Another negative point to the game is that some of the levels were a bit more frustrating than others. I felt like the difficulty of the challenges were sometimes steeper than they needed to be. Granted, I am absolutely terrible at platformers, and it took far longer for me to get through certain sections of the game, but the difficulty of each area ramped up immediately. For example, I just acquired the cirle formation. In a room a little later on has a puzzle with spikes that come out of the ground at a set interval. The difficult part of this is not avoiding the spikes, it’s that players have to roll past the spikes up a hill to immediately change formations to jump close onto other spikes on a platform which leads out of the room. In another area, players use the vertical formation to pass a bunch of fire obstacles. Again, the issue isn’t that section, it’s the one immediately afterwards players have to switch formations quickly at a precise point in order to avoid the fire that will shoot out of the wall… In other words, Bookbound Brigade requires players to have fast reaction times, the ability to read situations properly, and execute a combination of buttons in rapid succession. While that isn’t necessarily a tough concept for people who are good at platformers, having a set of joycons that often defy button combinations didn’t help to ease my terribly gameplay. I’m already handicapped in this genre, no need to make things worse!
Final Literary Thoughts
Bookbound Brigade is a neat 2D platforming game that delivers a refreshing take on the genre with its combat system, no matter how flawed and shallow it may be. The game takes well-known historical figures that players are familiar with and turns them upside down while giving players a hilarious plotline. The way the game is presented is quite entertaining to me as an author and I appreciated the wit.

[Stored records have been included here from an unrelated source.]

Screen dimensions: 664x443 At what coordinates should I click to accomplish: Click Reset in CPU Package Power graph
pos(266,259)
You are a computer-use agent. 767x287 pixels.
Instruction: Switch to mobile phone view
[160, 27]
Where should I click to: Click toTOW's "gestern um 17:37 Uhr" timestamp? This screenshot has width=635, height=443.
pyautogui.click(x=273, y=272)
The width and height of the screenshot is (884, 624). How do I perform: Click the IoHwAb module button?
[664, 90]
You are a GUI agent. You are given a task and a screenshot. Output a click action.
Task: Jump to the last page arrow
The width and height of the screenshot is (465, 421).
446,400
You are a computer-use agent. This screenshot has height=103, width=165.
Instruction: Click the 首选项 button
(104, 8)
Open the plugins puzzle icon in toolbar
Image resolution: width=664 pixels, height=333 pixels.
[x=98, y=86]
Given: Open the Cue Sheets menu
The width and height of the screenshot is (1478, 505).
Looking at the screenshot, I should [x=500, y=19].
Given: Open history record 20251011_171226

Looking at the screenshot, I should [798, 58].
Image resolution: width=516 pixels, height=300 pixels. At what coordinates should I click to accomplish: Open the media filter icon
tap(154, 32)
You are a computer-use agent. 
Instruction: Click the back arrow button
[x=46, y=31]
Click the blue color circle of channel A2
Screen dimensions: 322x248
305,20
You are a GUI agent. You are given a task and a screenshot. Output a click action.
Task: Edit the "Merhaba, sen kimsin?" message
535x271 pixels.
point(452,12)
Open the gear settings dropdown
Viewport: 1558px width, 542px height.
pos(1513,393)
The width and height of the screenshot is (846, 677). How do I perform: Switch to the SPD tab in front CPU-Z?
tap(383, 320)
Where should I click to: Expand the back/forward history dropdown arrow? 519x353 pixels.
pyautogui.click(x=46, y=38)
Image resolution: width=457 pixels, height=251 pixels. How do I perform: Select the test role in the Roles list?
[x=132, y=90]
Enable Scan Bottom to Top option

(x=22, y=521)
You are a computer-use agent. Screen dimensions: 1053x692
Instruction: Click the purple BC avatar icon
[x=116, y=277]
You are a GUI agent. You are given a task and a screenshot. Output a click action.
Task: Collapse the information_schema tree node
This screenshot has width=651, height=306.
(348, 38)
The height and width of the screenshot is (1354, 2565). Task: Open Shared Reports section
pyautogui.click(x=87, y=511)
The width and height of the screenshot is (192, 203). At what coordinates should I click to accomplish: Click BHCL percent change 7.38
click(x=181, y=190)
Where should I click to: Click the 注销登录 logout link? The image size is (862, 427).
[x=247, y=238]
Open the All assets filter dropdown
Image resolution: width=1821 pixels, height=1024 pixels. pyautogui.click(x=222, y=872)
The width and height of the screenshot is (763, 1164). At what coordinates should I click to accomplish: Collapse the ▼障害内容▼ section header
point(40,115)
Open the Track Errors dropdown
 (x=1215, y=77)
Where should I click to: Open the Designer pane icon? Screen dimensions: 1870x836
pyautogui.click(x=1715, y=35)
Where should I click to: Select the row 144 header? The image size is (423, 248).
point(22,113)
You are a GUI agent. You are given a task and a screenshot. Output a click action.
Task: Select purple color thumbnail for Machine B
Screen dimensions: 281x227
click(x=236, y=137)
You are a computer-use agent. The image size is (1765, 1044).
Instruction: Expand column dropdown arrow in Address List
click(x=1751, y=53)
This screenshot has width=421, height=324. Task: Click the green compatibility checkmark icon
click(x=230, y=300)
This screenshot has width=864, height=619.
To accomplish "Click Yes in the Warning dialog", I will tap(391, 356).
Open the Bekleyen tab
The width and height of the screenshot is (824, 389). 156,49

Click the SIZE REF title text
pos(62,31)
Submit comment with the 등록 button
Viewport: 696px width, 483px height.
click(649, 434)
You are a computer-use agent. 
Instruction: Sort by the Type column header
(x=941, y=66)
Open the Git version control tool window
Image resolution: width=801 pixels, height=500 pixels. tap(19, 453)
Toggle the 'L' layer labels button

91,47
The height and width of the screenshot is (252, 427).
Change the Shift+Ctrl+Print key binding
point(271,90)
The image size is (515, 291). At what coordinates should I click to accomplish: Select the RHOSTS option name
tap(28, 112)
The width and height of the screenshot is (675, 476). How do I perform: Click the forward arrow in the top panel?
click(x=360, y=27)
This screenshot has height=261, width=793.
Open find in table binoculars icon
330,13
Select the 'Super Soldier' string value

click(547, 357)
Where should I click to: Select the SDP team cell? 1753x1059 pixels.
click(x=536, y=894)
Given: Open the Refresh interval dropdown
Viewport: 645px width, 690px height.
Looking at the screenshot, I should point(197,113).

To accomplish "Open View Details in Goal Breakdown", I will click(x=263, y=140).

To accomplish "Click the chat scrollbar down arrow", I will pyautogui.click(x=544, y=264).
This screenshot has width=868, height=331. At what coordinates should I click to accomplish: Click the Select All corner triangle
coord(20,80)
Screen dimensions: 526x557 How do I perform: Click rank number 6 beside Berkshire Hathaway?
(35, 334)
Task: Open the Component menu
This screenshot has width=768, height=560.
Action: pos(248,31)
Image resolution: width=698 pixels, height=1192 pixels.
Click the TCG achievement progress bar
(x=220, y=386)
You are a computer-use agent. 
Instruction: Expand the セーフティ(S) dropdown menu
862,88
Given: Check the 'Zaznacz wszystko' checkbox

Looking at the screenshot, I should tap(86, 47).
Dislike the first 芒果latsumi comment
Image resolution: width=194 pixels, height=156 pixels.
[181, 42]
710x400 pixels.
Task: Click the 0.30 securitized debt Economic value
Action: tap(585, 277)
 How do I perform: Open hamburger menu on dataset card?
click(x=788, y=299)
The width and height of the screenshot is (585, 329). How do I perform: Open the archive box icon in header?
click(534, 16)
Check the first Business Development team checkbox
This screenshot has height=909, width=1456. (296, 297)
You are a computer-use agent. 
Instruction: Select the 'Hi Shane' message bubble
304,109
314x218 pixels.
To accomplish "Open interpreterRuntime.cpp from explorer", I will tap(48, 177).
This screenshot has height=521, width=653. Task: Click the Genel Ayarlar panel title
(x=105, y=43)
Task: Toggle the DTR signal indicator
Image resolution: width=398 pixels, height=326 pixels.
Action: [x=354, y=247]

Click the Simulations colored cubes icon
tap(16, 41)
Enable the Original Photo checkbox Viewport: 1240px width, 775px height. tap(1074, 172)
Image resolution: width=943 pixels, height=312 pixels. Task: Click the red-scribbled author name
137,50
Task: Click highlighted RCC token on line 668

Personally, Bookbound Brigade gets brownie points for having a character named B.o.B because I happen to be a fan of the Dresden Files by Jim Butcher. (For those of you that are unfamiliar with this book series, Bob is the name of a sentient skull that holds a lot of knowledge. As a second aside, B.o.B.B was also a guild name from Guild Wars 1 that my brother and a few friends were apart of…)
Its platforming is simplistic enough, even if I took longer to complete levels where others who excel in this genre would find easy. I enjoyed playing Bookbound Brigade even though it is not a genre I play.